Hasta hace unos años, lo que sucede en nuestra cotidianeidad era parte de una película de ciencia ficción.
Sin siquiera darnos cuenta, la IA maneja nuestra casa, los electrodomésticos, el auto, la lista del supermercado, y hasta la información que necesitamos para movernos durante el día. La revolución tecnológica cuenta nuestros pasos, monitorea nuestro sueño y ritmo cardíaco. También, se instala en nuestro bolsillo y habita nuestro celular.
Una antesala del avance exponencial de la tecnología es la irrupción de las redes sociales, que no sólo han ganado un terreno único en el mundo digital, sino que han creado espacios de comunicación, recreación y encuentro. En el mismo lugar, las redes sociales ofrecen una amplia variedad de opciones: ver a tus amigos, conocer personas, ocupar el tiempo de ocio, comprar, jugar, informarse, saber qué hacen los demás, compartir reflexiones, mirar videos, entre otros.
Además, tienen influencia en nuestro día: persuaden nuestros gustos, qué comprar y qué visitar, a través de una comunidad que continuamente se retroalimenta.
Sin duda, la presencia digital se ha vuelto trascendental. Es por ello que las empresas comenzaron a invertir en marketing digital para potenciar sus marcas, entendiendo que las reglas del juego son completamente diferentes.
Por otro lado, este espacio modificó nuestro modo de vida, generando nuevas conductas, nuevas formas de expresarnos, entretenernos, vincularnos y comunicarnos. Sin lugar a dudas, poseen la capacidad de persuadir en nuestras decisiones.
Los seguidores reemplazan a las personas. Los filtros compensan nuestros “defectos”. La planificación para expresarse en función a la reacción de la audiencia reemplaza la espontaneidad. Las interacciones son más efímeras. El perfil y la segmentación solapan la singularidad. Y por supuesto, hay poco lugar para las palabras. Se configura una nueva cultura de la red.
Ahora bien, ¿qué hay detrás de esta escena virtual? Los algoritmos.
En palabras simples, y en sentido amplio, los algoritmos son los pasos necesarios y definidos para la resolución de un problema. Pero, ¿cómo funcionan en la vida digital?
Nuestra conducta genera constantemente información y datos sobre gustos, intereses y preferencias. Detrás de lo que consumimos, hay un conjunto de reglas y señales que clasifica automáticamente el contenido, en función de la probabilidad de que nos guste o interactuemos.

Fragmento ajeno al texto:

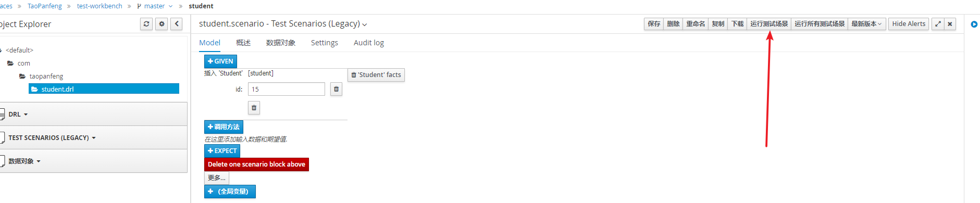Click the id input field
This screenshot has height=203, width=980.
(287, 89)
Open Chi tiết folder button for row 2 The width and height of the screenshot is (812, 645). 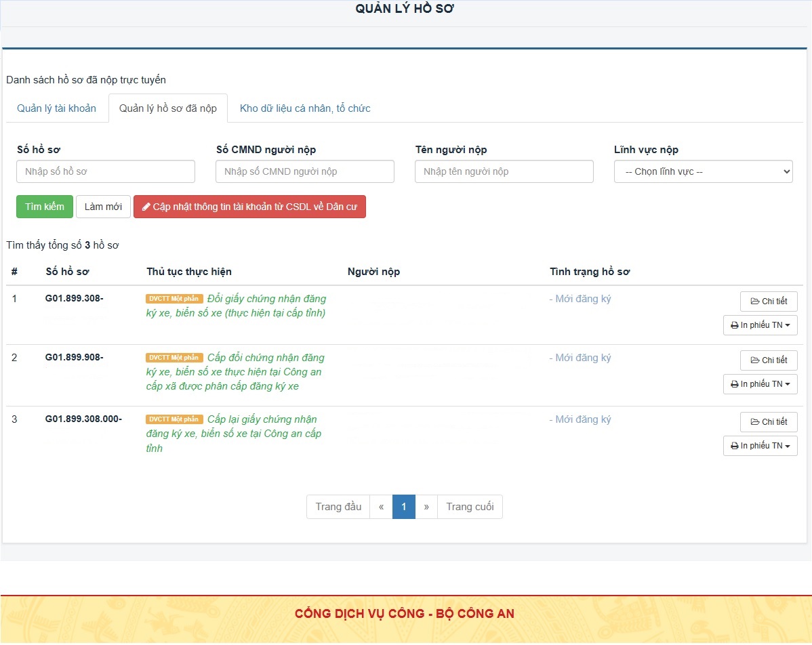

Una de las características de los algoritmos es que aprenden a partir de nuestro feedback. Si nos demoramos viendo un contenido más que otro, si reaccionamos, si compartimos o si lo pasamos de largo, los algoritmos generar un aprendizaje y están involucrados en la selección de las publicaciones que aparecen en nuestras pantallas. Por lo tanto, nos ofrecen contenido a medida.
Si los algoritmos ganan terreno en nuestro tiempo de ocio, cabe preguntarse qué aprenden de nosotros y qué pueden inferir sobre algo tan íntimo y singular, como los estados de ánimo. ¿Qué pasa con toda esa información que generamos? ¿Qué dice de nosotros sin que nosotros sepamos?
¿Y si los algoritmos promueven una disminución en la capacidad de preguntar, interpelar nuestras creencias y cuestionar nuestras visiones?
¿Y si la lógica de ese “detrás de escena” es conformarnos con un estilo de vida más segmentado, enlatado, perfilado y homogéneo? Acaso, ¿viviremos hiperconectados en una burbuja?
¿Qué posibilidad tendremos de conectarnos con lo que nos hace necesariamente diferente a los demás? ¿Qué herramientas tendremos para romper la burbuja y no perdernos en el intento?
Pienso que estas preguntas nos dan la oportunidad de dimensionar cuánto de nuestra intimidad ofrecemos y qué tan vulnerables somos.